OS CATÓLICOS E A 'CAUSA' PÚBLICA
Faleceu no passado dia 30 de março. Os grupos parlamentares do CDS, PSD, PAN, PS, PCP, PEV e BE apresentaram na Assembleia da República um voto de pesar pela morte desta “destacada militante católica empenhada na luta pela liberdade contra a ditadura, pela paz contra a guerra colonial e pela justiça contra as desigualdades”, com a seguinte justificação:
“Neste contexto de contestação ao salazarismo e à guerra colonial, através de inúmeras ações concretas em que a intervenção política e a fundamentação evangélica se uniram, Maria da Conceição Moita veio a ser uma das organizadoras da vigília pela paz da Capela do Rato de 30 de Dezembro de 1972, uma das iniciativas mais emblemáticas levadas a cabo por católicos neste âmbito, tendo sido ela que leu a declaração que convocava a vigília de 48 horas de oração pela paz, assumindo o compromisso de dois dias de jejum completo, como protesto contra a situação de guerra que se vivia em Portugal, em solidariedade com as suas vítimas e contra a ausência de uma condenação por parte da hierarquia católica. Foi presa pela PIDE em 6 de dezembro de 1973, torturada, submetida a isolamento prolongado e ficou na prisão de Caxias até à Revolução de Abril de 1974, sendo, na sua figura frágil, um dos rostos mais fortes da libertação ocorrida em 26 de abril”.
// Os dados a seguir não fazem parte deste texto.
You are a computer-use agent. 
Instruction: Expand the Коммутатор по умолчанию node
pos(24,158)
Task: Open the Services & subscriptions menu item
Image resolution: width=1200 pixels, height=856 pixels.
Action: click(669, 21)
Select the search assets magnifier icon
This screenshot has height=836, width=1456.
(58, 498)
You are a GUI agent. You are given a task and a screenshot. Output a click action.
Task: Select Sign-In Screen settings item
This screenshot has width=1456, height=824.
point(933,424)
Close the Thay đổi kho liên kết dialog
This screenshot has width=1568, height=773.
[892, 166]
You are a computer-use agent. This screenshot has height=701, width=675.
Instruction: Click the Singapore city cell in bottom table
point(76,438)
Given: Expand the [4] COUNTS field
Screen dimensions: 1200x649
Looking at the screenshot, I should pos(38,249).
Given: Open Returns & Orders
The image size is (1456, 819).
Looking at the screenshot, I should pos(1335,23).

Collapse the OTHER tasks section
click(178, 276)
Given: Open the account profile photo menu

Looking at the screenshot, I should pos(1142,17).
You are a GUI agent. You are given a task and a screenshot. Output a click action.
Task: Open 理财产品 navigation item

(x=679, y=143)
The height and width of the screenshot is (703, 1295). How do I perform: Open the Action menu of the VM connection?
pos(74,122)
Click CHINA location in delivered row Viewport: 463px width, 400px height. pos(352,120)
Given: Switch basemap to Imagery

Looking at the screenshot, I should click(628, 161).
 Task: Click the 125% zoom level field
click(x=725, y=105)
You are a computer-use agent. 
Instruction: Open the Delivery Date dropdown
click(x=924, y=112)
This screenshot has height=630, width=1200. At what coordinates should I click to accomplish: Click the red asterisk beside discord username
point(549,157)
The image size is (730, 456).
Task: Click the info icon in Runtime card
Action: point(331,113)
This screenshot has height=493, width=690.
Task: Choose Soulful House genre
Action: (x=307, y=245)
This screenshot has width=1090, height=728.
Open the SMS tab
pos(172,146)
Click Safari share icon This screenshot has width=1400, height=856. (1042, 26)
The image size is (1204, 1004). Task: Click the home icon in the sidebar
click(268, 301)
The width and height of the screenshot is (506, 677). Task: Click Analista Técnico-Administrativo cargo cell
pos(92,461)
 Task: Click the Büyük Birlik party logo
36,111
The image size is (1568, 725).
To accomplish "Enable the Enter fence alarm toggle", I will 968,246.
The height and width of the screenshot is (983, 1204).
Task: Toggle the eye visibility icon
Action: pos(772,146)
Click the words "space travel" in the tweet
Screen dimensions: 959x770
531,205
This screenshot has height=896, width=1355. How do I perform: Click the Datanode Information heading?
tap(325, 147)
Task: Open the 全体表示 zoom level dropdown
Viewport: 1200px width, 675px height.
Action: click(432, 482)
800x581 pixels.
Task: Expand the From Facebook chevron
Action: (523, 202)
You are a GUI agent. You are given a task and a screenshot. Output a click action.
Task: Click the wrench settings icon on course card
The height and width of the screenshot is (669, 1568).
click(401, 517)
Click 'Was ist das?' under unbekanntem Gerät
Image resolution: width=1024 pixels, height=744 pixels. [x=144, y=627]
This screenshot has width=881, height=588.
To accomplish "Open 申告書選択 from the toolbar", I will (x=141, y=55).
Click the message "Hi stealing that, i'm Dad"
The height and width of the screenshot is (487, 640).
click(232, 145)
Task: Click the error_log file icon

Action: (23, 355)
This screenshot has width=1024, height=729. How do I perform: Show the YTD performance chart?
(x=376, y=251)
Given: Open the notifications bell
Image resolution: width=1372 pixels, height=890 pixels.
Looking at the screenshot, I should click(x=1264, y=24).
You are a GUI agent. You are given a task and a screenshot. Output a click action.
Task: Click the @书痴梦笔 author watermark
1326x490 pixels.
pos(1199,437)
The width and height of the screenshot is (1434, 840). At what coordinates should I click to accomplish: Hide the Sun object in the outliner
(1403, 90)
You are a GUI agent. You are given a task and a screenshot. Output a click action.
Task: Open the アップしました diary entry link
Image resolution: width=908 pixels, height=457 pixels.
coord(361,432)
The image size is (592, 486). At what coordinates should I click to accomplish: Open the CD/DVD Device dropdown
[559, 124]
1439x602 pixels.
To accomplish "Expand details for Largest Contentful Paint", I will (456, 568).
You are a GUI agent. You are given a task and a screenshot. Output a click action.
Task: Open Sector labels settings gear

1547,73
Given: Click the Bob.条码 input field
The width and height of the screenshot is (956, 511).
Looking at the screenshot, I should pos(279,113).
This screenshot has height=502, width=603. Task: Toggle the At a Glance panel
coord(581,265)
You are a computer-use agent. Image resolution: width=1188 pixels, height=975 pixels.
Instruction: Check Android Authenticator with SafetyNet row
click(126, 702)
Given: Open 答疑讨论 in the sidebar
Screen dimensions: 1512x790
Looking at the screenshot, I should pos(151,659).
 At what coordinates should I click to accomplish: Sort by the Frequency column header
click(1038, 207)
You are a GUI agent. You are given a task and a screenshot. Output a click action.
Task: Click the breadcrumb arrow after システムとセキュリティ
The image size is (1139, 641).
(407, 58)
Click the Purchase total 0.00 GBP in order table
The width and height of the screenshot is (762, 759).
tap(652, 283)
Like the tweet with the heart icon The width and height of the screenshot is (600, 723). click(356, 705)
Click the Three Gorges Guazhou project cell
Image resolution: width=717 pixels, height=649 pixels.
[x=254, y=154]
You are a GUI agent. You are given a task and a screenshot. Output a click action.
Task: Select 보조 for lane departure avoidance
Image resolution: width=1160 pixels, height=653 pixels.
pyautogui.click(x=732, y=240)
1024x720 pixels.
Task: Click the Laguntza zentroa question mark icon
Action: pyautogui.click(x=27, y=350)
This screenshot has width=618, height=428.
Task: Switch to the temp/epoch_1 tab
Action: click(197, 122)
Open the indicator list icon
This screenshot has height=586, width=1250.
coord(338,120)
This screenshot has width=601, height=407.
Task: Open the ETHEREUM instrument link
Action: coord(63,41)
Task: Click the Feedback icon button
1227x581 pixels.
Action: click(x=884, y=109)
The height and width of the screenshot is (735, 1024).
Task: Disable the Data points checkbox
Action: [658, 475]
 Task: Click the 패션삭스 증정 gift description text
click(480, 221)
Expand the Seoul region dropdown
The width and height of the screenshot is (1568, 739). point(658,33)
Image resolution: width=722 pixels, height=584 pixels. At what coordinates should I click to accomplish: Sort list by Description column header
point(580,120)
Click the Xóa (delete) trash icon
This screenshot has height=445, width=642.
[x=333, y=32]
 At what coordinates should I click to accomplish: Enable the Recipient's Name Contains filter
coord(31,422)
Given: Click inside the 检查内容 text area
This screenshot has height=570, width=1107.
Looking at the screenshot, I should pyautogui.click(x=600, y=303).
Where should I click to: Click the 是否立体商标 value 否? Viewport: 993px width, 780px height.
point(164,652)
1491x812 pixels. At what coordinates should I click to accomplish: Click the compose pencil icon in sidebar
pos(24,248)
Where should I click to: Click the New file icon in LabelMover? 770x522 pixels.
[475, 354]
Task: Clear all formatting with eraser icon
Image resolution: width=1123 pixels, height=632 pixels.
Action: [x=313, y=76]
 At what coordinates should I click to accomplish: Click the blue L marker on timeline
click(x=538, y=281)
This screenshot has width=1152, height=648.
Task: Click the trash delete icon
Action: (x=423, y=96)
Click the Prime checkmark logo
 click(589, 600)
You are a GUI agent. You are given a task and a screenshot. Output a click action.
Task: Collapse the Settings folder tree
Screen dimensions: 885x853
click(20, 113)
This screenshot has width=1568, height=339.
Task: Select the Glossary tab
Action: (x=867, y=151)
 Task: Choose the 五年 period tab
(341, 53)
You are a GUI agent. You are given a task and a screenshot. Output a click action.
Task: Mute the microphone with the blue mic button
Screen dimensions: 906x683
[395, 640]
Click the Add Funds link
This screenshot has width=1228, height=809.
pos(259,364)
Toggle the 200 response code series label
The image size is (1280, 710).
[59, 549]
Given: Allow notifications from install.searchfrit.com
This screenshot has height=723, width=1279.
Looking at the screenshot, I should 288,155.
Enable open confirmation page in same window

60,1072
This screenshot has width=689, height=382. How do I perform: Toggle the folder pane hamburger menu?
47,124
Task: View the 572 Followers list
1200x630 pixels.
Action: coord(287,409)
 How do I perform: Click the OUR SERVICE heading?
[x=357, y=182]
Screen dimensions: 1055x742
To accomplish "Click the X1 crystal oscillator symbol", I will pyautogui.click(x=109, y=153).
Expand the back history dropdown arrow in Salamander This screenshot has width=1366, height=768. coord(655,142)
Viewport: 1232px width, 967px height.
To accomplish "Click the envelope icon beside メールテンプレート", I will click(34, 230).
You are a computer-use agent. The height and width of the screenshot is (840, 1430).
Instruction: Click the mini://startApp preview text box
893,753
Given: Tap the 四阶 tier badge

Comentando este voto, o deputado José Manuel Pureza, em entrevista ao 7Margens, afirmou que “Pela sua vida de compromisso com a transformação da sociedade, pautado pelos critérios do Evangelho, a Xexão - como era conhecida- foi uma referência do combate pela democracia e pela liberdade. É um dos rostos icónicos do 25 de abril de 1974.” E acrescentou:
“A democracia tem uma dívida de gratidão para com aqueles homens e mulheres que deram corpo à ruptura do campo católico com a ditadura e a guerra colonial. Gente que se irmanou com quem combateu pela liberdade, encarando essa entrega como um serviço ao bem comum”.
Também a Câmara Municipal de Alcanena, onde nasceu e viveu até ao fim do ensino primário, aprovou, por unanimidade, em sua homenagem um ‘Voto de Reconhecimento e Pesar’.
Para melhor conhecermos a força e a raiz das convicções desta “mulher inteira”, “lutadora e fraterna”, como escreveu António Marujo (7Margens, 5/4), transcrevo algumas das suas palavras que nos falam dum Evangelho incarnado na vida pessoal e nos compromissos sociais.
. “Podem fazer o que quiserem que continuarei a lutar. Nem que tenha 80 anos quando sair daqui, vou continuar a lutar. E vocês hão-de cair!”- disse, quando estava a ser torturada pela PIDE.
. “Faz, Senhor, que nos deixemos acolher por ti, no mais fundo que há em nós, confiadamente. Liberta a nossa liberdade.”, escreveu, na oração lida na Rádio Renascença, (Nov/ 2005).
. “Na verdade, ir às raízes das injustiças e destruir-lhes a fatalidade é dever da Igreja. Há realidades que fazem parte do ‘mal comum’ que é urgente denunciar”, afirmou, em 2013, num Encontro de Reflexão Teológica.
. “Uma vida empenhada não prescreve. E nenhum de nós se pode dar ao luxo de considerar que já fez o que tinha a fazer. Resta o aqui e agora. O nosso tempo é este.” Foi o alerta que nos deixou, em 2014, num debate evocativo dos 40 anos do 25 de Abril.